▶ Extrait retenu
"""

On doit observer, en allant au désarmement, de ne saisir jamais le bras de son adversaire ni sa lame avec la main gauche; car en saisissant son bras, il peut se rendre maître de son épée & la reprendre de sa main gauche par la garde ou par le fort de la lame; conséquemment il pourroit fournir un coup de pointe à bras raccourci. Si on saisissoit sa lame, il pourroit aussi raccourcir le bras, retirer son épée avec force & couper la main qui l'empoigneroit. A dire vrai, tous ces désarmemens, dont on a donné l'explication, sont plus brillans dans une salle d'armes le fleuret à la main, lorsqu'ils sont exécutés avec jugement & précision, qu'utiles l'épée à la main. Cependant dans une affaire particuliere on peut s'en servir vis-à-vis de ceux qui s'abandonnent sur les coups qu'ils tirent, & qui ne se remettent pas en garde avec toute la vivacité necessaire. L'épée à la main, il faut préférer le croisé d'épée ou le coup de fouet; on ne risque rien; & si on ne fait pas sauter l'épée de la main de son adversaire, on a assez de jour pour le toucher au corps si on en a l'intention.

"""

▶ Données fournies
"""

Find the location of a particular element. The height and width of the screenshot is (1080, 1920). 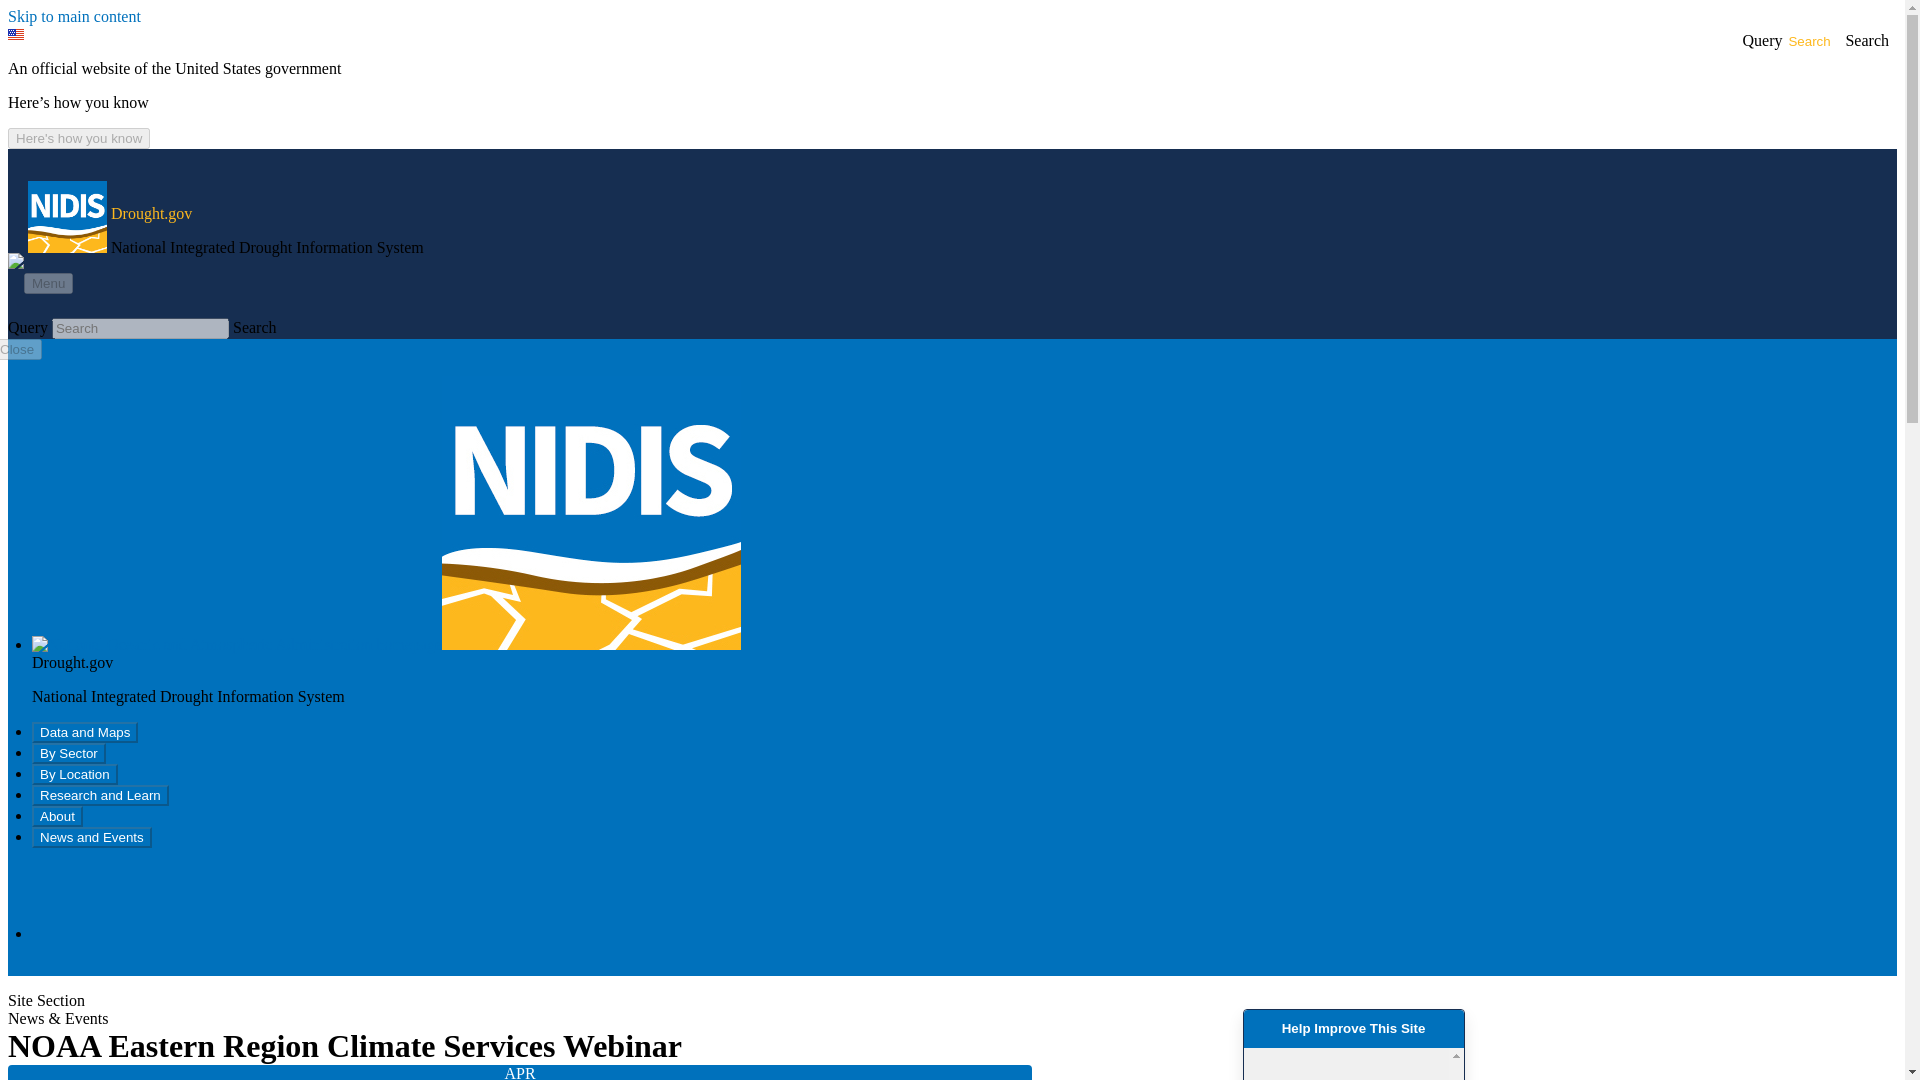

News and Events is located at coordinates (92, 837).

"""
"""

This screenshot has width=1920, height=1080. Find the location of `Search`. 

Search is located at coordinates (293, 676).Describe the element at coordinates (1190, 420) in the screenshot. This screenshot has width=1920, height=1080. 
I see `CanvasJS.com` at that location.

"""

▶ Consigne
Poursuivez l'extrait sur les désarmements à l'escrime au-delà de sa dernière phrase. Les données ne sont d'aucune utilité ici.

▶ Réponse
Observations sur les gauchers.

Il peut arriver à un droitier d'être fort embarrassé de se défendre contre un gaucher, parce que la fréquente habitude où on est de faire des armes entre droitiers donne au gaucher un avantage considérable. Il est rare d'avoir occasion de se mesurer avec un gaucher, car l'espece de ce dernier n'est pas nombreuse. Par la même raison deux gauchers qui se mesureroient ensemble seroient embarrassés l'un & l'autre.

Pour obvier à cet inconvenient, il seroit bon qu'un maître d'armes accoûtumât ses écoliers à tirer des deux mains; c'est-à-dire que, lorsqu'un écolier manieroit bien son fleuret avec la main droite, il faudroit l'éxercer avec la main gauche. Cet exercice seroit difficile pour tout le monde, mais avec de la bonne volonté & en prenant quelque peine on parvient à un degré d'habileté, qui est avantageux pour soi & fait honneur à celui qui enseigne.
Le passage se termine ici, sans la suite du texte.